May 8—Heartworm disease in dogs is common, potentially deadly and difficult to treat, but experts say it is easy to avoid with preventive medicine and annual testing.
Veterinarian Dr. Harry Greenbaum, with Bryan Animal Clinic, said parasitic heartworms are transmitted by mosquitoes, which are present in large numbers in the Tennessee Valley.
“It only takes one bite from one infected mosquito to transmit it,” he said.
When heartworm disease progresses, Greenbaum said, the dog ends up with a heart full of worms which can lead to life-threatening congestive heart failure.
Veterinarian Dr. Steve Osborne said heartworm disease can affect dogs of any age. “I think it is the most likely communicable disease that dogs stand the risk of getting.”
Osborne said dogs in this area who are not on preventive medicine have about a 1 in 3 chance of contracting a heartworm infection.
It takes six months for a heartworm to develop into an adult, Osborne said. In most cases, it takes two or three years after an infection begins before a dog shows signs of heartworms.
“Coughing is the first thing you’ll see, weakness, initially pale gums to the extreme,” Greenbaum said.
The cost of treatment can range from $700 to $1,000 or more.
There are three phases of treatment for heartworm disease, Osborne said.
“Phase one is evaluating the dog’s capability of coping with treatment.” This is to see how healthy the dog is and includes bloodwork and checking the other organs, he said.
Phase one also involves the administration of an “arsenic-like drug” which will kill the adult heartworms. The product, Osborne said, is much safer than it used to be. He said it is a pure product, less toxic and “animals do quite well with it.”
“It is arsenic, and arsenic is poisonous to mammals, so it does have some risks of having some reactions. But dogs that are asymptomatic have about a 97% chance of going through the treatment OK,” Osborne said.
To make sure the dog is coping well with the first phase of treatment, Osborne’s clinic requires the dog to remain at the clinic from a Monday through Friday so it can be monitored, especially for bad reactions that require immediate attention.
Osborne said when a dog is treated for round worms or hook worms, the parasites die and exit the animal through the intestines. Heartworms are in the heart and circulatory system and there is no way for the dead worms to leave the body. The dog’s body must break them down and destroy them, which takes 30 days.
“Phase two involves time for the dog’s body to get rid of that now foreign, dead protein within the circulatory system. As that is happening, there is a risk of a worm… escaping the heart and going to the lung,” Osborne said.
This would cause inflammation in the lung and that part of the lung will not function, Osborne said. This can be life-threatening if many worms or large chunks of worms end up in the lungs.
“The worst days are kind of between day 11 and day 21 out of that 30 days, but it can happen at any time,” he said.
Osborne said to reduce this chance, the dog should be 100% confined for 30 days “so they don’t have a high cardiac output.” The dog must not exercise or become excited.

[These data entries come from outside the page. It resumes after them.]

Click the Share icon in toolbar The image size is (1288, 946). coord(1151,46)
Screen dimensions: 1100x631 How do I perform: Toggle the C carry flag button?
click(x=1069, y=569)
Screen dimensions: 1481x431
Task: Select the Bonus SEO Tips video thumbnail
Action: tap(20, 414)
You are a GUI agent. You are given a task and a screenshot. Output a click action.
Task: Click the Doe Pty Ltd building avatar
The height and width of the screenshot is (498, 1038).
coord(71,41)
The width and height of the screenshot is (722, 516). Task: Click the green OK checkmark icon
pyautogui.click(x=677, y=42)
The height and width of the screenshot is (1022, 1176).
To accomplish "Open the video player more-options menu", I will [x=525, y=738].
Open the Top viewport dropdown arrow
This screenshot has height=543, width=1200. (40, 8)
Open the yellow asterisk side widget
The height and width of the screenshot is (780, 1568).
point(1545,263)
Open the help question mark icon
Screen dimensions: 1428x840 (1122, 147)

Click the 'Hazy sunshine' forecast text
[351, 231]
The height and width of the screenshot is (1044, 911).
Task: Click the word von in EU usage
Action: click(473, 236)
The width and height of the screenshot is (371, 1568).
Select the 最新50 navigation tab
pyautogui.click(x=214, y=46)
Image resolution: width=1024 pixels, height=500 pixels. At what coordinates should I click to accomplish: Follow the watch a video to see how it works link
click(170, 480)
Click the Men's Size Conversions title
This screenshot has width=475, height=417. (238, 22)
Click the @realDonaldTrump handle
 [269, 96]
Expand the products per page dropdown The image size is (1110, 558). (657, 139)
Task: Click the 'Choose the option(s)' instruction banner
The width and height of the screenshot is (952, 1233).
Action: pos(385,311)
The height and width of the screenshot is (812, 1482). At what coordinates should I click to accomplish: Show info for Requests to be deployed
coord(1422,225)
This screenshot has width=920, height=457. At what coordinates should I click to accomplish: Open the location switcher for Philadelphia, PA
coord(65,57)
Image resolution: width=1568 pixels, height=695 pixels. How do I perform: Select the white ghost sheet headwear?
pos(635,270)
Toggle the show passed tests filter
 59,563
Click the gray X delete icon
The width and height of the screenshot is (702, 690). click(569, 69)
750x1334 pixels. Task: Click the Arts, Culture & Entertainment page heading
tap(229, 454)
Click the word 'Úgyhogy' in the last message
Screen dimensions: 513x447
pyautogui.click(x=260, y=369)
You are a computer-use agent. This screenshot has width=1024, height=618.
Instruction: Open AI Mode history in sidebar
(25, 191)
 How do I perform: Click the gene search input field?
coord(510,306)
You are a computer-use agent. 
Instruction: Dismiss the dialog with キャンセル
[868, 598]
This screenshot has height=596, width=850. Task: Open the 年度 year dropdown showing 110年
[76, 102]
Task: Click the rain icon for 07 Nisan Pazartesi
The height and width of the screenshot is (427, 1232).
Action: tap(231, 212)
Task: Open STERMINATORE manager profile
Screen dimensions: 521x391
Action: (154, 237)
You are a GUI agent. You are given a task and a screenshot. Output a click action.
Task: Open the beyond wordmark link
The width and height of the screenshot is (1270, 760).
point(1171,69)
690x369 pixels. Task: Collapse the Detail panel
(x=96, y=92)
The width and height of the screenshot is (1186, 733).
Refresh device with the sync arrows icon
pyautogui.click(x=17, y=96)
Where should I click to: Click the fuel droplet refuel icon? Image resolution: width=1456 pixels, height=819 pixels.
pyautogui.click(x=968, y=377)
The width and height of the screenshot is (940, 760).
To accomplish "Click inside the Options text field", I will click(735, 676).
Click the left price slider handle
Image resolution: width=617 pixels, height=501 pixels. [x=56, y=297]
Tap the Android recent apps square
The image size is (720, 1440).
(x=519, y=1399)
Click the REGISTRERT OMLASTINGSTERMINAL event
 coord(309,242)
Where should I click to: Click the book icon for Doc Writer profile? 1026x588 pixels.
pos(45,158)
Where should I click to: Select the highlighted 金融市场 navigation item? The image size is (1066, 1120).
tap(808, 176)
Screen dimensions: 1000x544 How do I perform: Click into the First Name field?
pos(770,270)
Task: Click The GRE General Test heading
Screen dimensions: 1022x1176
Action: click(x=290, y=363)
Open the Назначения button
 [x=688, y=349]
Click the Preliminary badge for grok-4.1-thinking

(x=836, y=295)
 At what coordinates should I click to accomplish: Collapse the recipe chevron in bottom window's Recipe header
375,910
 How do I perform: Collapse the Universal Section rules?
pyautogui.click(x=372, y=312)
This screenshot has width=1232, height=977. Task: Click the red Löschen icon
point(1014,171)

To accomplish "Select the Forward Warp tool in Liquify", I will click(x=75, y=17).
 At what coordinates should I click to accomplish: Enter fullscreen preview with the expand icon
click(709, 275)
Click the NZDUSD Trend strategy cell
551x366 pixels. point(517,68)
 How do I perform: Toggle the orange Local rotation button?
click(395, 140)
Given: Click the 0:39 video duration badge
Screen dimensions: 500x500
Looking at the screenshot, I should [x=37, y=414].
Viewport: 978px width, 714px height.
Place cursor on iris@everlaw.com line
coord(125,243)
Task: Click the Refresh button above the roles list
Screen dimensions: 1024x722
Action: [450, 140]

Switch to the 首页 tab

After the 30 days, the dog stays at the veterinarian’s office for one day for phase three and observation. This final phase involves another treatment that kills the immature heartworms.
Ten days later, Osborne said, the heartworms should have all died and the dog can be started on a preventive treatment.
Greenbaum said there is a treatment called a “slow kill,” but he recommends against it. It consists of giving the dog antibiotics for a month to weaken the worms and then the dog stays on a monthly preventive in hopes that the worms will die in two to three years.
“It’s not ideal because there’s some damage going on to the heart and lungs during that time,” Greenbaum said.
This treatment, Osborne said, is dangerous and should never be implemented.
The best approach, Osborne said, is to make sure the dog doesn’t get heartworm.
“The prevention products are thought to be very, very effective when given in compliance,” he said.
Dog owners have several choices for preventives. One is a six-month ProHeart heartworm preventive injection that ranges from $43 to $130 depending on the dog’s weight. A six-month supply of the monthly Interceptor Plus heartworm preventive pill ranges from $45 to $60 depending on the weight of the dog.
While the preventives are effective, there are exceptions.
“As of 2012, the American Heartworm Society identified a certain strain of resistant heartworms … to the current preventive products,” Osborne said.
The resistant heartworms are not found nationwide, but they are prevalent in the Tennessee Valley.